SELLING, MARKETING AND ADMINISTRATIVE EXPENSES
Selling, marketing and administrative expenses of $273.3 million and $667.7
million for the second quarter and first half of 1999, respectively, were $32.1
million and $88.3 million higher than the year-earlier comparable periods. The
13.3% and 15.2% increases in selling, marketing and administrative expenses for
the quarter and year-to-date periods, respectively, was principally driven by
the inclusion of President expenses. The balance of the increase in selling,
marketing and administrative expenses was mainly due to higher volume coupled
with increased marketing expenses associated with our continuing efforts to
build brand equity. Advertising and consumer promotion spending was $23.0
million and $56.6 million for the twelve and twenty-eight weeks ended July 17,
1999, compared to $21.7 million and $51.7 million for the twelve and
twenty-eight weeks ended July 18, 1998. Selling, marketing and administrative
expenses, before including the impact of President, as a percentage of net
sales, declined 2.7 and 5.0 percentage points for the second quarter and first
half, respectively.
OTHER
Other expense for the twelve and twenty-eight weeks ended July 17, 1999,
was $8.4 million and $14.8 million, respectively, compared to $1.9 million and
$4.7 million for the twelve and twenty-eight weeks ended July 18, 1998. For both
the second quarter and year-to-date periods, the increase was principally due to
incremental amortization expense resulting from over $400 million of intangible
assets added from the President acquisition.
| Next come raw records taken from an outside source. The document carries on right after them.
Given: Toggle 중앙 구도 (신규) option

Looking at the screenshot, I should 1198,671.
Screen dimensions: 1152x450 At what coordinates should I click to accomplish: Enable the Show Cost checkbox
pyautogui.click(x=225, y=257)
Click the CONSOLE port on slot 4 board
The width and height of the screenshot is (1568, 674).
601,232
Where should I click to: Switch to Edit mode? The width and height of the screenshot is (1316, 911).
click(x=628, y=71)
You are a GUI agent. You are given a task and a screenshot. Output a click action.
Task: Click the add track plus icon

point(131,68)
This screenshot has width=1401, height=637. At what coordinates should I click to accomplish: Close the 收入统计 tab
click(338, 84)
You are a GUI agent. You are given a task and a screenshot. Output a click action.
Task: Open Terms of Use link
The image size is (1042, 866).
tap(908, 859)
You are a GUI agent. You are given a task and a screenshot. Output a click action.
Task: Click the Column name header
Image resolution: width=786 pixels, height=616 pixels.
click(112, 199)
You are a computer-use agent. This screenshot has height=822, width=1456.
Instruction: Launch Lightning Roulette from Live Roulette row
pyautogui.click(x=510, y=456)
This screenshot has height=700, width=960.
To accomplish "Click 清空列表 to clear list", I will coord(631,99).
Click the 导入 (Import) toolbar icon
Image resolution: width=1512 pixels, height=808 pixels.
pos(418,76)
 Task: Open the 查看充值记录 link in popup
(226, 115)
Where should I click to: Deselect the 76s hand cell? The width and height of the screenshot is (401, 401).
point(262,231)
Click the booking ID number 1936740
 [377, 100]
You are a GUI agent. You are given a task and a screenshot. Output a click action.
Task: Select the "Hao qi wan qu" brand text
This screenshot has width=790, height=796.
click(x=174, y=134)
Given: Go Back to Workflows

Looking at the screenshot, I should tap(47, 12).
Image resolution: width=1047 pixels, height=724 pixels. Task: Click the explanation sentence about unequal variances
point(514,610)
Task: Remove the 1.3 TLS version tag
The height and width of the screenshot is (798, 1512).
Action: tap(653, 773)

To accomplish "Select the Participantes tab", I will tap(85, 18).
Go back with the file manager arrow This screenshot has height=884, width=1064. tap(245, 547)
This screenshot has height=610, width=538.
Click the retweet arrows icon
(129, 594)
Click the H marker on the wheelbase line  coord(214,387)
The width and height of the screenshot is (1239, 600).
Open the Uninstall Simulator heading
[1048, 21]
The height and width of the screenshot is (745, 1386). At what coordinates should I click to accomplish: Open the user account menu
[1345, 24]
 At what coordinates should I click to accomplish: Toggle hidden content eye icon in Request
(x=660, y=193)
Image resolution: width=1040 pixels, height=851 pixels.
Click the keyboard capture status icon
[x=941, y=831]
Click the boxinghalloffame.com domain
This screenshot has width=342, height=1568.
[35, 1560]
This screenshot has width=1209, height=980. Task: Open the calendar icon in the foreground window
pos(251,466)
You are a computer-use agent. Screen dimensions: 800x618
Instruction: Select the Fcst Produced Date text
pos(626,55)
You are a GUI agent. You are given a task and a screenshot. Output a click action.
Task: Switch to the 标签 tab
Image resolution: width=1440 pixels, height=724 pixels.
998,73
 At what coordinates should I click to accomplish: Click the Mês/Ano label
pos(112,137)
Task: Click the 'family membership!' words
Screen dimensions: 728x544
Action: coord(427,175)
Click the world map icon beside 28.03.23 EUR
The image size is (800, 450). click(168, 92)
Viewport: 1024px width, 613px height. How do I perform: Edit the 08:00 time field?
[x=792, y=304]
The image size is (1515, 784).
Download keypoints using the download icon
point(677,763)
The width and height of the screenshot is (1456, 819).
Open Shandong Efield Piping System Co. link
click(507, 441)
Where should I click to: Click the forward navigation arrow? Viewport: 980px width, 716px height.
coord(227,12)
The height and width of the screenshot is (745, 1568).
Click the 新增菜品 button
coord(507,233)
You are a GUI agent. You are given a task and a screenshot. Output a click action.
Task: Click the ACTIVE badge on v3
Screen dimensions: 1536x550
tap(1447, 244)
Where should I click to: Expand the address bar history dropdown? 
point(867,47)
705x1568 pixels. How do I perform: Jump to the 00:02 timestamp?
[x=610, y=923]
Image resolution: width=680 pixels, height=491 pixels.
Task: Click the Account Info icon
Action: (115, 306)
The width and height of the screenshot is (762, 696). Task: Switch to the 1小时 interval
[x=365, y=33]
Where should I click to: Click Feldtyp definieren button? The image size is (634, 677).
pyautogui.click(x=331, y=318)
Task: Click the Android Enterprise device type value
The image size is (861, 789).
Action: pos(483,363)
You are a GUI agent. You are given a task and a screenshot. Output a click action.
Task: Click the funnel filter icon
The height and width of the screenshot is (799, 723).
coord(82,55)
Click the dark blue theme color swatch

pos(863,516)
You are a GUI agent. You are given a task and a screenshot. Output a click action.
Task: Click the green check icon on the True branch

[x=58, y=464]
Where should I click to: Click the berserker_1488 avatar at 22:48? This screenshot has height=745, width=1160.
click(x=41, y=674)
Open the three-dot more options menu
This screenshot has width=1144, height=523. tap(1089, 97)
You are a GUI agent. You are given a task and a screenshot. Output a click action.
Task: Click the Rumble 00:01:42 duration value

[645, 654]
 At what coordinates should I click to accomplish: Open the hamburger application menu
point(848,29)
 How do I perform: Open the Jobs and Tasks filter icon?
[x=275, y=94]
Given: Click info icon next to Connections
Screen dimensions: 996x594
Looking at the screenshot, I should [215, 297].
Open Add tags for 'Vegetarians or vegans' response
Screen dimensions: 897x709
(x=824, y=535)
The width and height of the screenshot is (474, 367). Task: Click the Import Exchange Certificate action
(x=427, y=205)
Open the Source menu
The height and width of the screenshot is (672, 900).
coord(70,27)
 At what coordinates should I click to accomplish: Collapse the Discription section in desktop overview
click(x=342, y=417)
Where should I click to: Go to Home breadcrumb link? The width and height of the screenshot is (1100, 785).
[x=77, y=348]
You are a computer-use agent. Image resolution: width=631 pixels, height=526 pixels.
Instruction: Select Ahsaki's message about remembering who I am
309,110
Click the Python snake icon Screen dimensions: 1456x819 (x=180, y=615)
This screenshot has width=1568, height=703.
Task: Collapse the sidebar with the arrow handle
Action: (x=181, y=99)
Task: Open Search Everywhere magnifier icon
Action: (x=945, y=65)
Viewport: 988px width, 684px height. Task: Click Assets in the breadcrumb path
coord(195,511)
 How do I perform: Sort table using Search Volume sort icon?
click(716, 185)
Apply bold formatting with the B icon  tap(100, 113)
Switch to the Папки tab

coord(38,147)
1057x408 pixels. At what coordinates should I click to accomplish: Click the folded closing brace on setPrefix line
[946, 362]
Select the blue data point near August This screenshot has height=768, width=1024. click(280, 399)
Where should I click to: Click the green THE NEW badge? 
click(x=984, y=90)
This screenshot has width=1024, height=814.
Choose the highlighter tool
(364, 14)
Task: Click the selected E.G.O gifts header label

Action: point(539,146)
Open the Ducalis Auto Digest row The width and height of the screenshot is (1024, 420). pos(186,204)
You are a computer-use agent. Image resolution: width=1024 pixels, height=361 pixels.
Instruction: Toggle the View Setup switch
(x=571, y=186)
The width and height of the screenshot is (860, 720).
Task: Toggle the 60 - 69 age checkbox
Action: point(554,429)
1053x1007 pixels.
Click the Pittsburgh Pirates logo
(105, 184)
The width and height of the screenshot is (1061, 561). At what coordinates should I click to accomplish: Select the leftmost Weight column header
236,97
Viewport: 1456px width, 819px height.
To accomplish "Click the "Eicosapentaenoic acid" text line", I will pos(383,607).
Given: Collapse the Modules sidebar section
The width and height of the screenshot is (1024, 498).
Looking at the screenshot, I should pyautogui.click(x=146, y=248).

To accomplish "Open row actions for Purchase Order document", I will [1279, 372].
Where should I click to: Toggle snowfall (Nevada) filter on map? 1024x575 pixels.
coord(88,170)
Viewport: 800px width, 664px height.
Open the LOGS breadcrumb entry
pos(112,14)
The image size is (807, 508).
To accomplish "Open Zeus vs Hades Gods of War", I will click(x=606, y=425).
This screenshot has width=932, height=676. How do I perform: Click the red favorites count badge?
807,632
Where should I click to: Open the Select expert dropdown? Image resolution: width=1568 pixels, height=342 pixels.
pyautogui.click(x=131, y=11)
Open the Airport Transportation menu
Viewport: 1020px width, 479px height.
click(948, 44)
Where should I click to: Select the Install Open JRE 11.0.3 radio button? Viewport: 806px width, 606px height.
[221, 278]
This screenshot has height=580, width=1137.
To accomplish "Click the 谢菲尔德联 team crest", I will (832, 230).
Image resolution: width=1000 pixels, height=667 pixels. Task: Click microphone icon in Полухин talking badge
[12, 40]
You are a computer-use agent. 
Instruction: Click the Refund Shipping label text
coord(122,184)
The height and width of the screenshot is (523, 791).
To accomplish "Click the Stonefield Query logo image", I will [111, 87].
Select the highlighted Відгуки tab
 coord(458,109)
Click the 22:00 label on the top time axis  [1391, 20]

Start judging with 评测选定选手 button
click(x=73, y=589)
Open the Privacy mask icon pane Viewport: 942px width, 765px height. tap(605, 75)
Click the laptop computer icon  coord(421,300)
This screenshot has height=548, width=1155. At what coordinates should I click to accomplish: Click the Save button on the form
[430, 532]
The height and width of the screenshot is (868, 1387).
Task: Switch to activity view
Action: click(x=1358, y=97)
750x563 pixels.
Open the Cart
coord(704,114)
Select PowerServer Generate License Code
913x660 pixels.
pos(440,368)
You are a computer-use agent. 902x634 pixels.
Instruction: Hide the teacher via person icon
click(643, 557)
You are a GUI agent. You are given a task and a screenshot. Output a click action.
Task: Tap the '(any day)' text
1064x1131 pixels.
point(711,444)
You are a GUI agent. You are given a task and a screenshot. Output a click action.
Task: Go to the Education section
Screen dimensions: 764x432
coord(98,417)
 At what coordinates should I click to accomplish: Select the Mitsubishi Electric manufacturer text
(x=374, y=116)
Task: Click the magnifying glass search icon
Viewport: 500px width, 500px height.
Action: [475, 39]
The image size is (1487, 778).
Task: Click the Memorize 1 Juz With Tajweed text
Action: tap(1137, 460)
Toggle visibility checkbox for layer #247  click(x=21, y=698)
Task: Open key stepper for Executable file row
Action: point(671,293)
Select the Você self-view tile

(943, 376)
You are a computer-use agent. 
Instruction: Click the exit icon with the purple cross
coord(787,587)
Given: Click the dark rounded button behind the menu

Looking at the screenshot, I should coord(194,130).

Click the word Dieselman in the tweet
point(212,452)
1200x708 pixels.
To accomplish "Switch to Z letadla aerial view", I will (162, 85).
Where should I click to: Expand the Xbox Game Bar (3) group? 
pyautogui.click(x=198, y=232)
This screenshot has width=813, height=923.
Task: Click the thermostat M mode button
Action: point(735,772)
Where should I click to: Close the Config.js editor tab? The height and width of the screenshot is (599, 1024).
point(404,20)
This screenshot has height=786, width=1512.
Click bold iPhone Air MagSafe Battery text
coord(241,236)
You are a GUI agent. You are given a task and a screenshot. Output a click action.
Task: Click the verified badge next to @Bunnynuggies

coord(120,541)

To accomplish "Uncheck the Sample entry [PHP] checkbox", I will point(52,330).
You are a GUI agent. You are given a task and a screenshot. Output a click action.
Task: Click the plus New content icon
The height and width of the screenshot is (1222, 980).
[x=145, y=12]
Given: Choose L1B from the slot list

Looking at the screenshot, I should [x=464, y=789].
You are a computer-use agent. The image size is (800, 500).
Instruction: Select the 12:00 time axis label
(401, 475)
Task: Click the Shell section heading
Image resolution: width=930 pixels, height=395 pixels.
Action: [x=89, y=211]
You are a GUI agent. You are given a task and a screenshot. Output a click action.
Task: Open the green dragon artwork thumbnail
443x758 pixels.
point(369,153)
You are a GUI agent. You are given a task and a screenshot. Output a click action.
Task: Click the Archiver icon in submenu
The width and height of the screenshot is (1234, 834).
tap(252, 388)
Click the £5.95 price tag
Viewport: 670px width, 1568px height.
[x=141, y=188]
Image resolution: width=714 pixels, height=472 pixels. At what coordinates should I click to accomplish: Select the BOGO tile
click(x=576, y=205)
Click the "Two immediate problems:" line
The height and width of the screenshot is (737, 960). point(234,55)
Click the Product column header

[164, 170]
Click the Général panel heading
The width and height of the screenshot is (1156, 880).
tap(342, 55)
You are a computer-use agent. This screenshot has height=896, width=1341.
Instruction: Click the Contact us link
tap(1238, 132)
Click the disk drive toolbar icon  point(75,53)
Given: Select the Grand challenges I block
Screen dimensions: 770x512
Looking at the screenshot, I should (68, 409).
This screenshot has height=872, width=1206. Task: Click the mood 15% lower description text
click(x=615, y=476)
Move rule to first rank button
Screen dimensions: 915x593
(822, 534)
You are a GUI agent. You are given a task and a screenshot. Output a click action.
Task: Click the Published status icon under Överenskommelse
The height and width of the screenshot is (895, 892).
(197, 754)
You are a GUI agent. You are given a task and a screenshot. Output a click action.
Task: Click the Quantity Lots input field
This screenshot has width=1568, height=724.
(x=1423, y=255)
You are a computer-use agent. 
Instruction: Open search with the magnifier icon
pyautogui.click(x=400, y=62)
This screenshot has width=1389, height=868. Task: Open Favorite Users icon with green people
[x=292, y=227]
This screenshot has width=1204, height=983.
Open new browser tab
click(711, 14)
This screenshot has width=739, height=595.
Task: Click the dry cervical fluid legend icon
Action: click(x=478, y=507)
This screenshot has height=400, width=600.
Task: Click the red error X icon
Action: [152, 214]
Additionally, $2.3 million of the
increase related to the various fees and costs associated with the selling of
accounts receivable under the Receivables Purchase Agreement ("Agreement"). All
transactions occurring under this Agreement are treated as a sale of accounts
receivable and not as a debt instrument.
RESTRUCTURING AND IMPAIRMENT CHARGE
As part of the continuing process of integrating President into our
operations, on May 14, 1999, Keebler announced the decision to close its
manufacturing facility in Sayreville, New Jersey due to the excess capacity
within the Company's 18-plant manufacturing network. As a result, a $69.2
million pre-tax restructuring and impairment charge was recorded in the second
quarter of 1999. The charge includes $23.1 million for cash costs related to
severance and other exit costs from the Sayreville facility. The remaining $46.1
million relates to non-cash charges for asset impairments related to the
Sayreville closing, including write-downs of property, plant and equipment at
Sayreville, equipment at other locations and a reduction of goodwill acquired in
the acquisition of Sunshine Biscuits, Inc. in June 1996.
11
<PAGE>
INTEREST EXPENSE
Net interest expense for the second quarter and year-to-date period ended
July 17, 1999, of $8.1 million and $21.4 million was $3.4 million and $9.3
million higher than the second quarter and year-to-date period ended July 18,
1998, respectively. The increase in interest expense for both the quarter and
first half of the year was primarily due to additional interest expense
associated with the incremental debt incurred in the second half of 1998 in
order to finance the acquisition of President. Outstanding debt at July 17,
1999, was $213.6 million above the level outstanding at July 18, 1998. Despite
higher interest expense incurred during 1999, the current financing agreements
contain lower interest rates resulting in an improvement in the weighted average
interest rate of nearly a full percentage point compared to the prior year.
INCOME TAXES
Income tax (benefit) expense for the twelve and twenty-eight weeks ended
July 17, 1999, decreased by $21.2 million and $6.8 million, respectively,
compared to the same periods a year ago. The reduction in income tax expense was
due principally to a $24.2 million tax benefit arising from the $69.2 million
restructuring and impairment charge taken during the second quarter for the
closure of the Sayreville, New Jersey manufacturing facility. Also contributing
to the reduction in income tax expense was the adjustment of the anticipated
effective income tax rate for 1999 to 42.5% from 43%. The reduction in the
annual effective tax rate occurred in anticipation of implementing a change in
the tax basis of the assets and liabilities that resulted from the Keebler
acquisition. This change in tax basis subsequently results in the elimination of
certain intangible amortization. Keebler had provided income taxes at an
effective tax rate of 42% for the twelve and twenty-eight weeks ended July 18,
1998. The inclusion of additional non-deductible goodwill resulting from the
acquisition of President was the primary reason for the higher rate over 1998.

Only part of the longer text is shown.